_Aim of the task_:
Give the lines of the records as a numbered list, skipping blank lines and leaving out the pictures.

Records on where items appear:
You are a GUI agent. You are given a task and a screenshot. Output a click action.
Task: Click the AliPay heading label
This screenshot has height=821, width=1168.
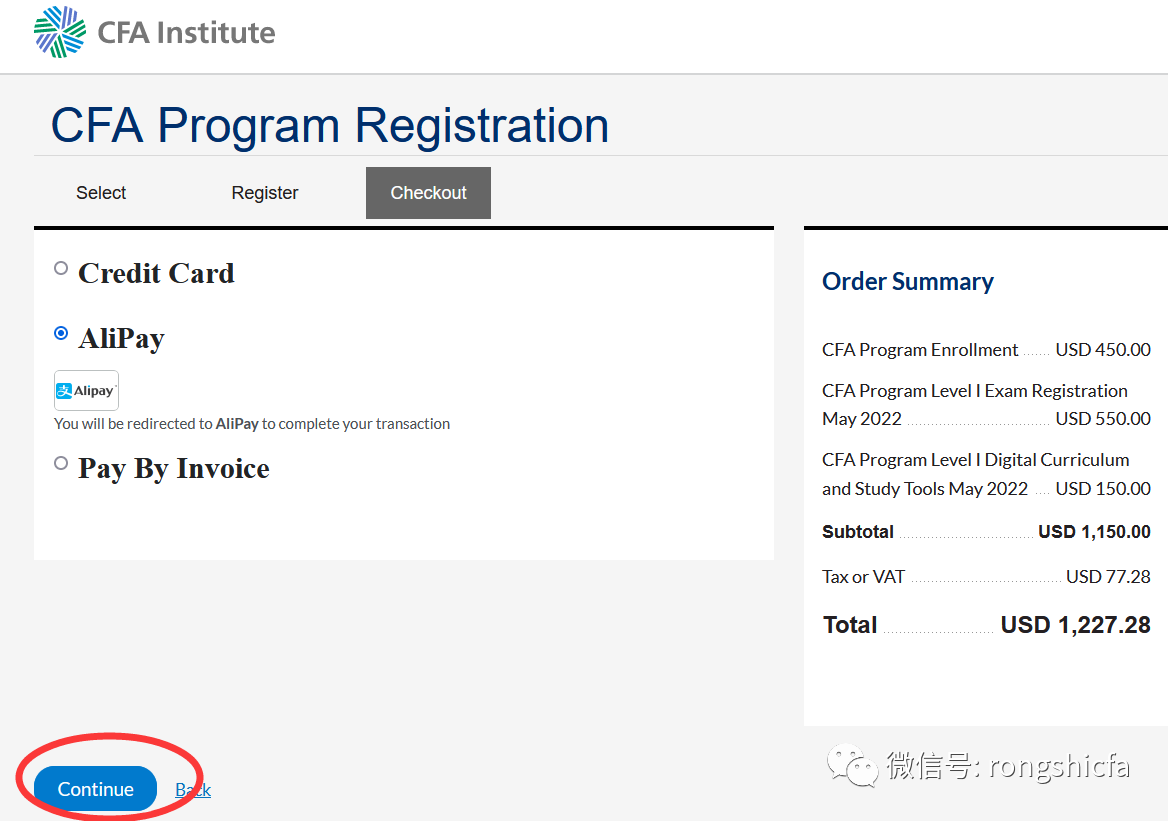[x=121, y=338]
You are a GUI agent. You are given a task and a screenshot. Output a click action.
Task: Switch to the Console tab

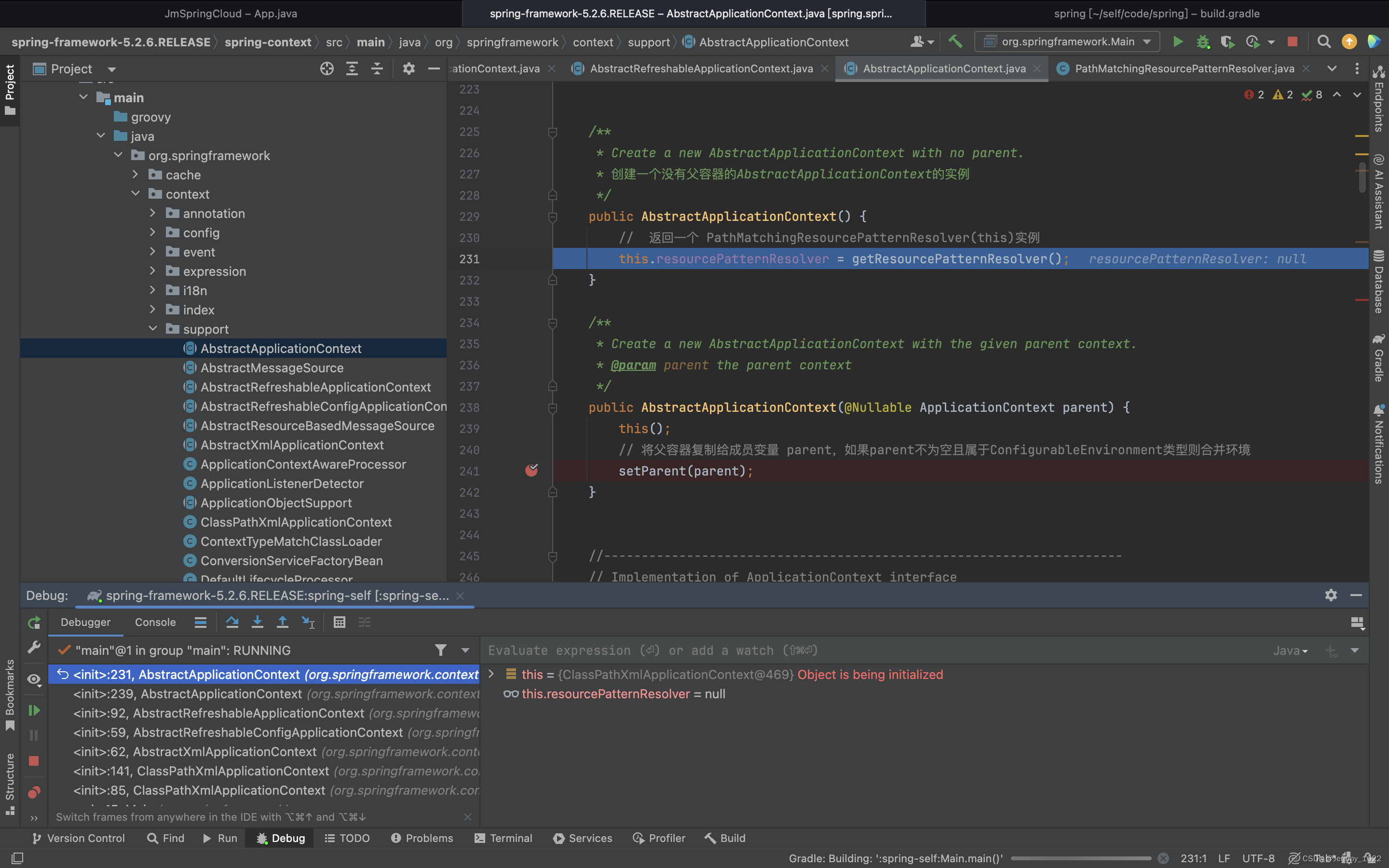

_Written answer_:
1. You are a GUI agent. You are given a task and a screenshot. Output a click action.
2. Task: Click the AliPay heading label
3. This screenshot has height=821, width=1168.
4. [x=121, y=338]
5. You are a GUI agent. You are given a task and a screenshot. Output a click action.
6. Task: Switch to the Console tab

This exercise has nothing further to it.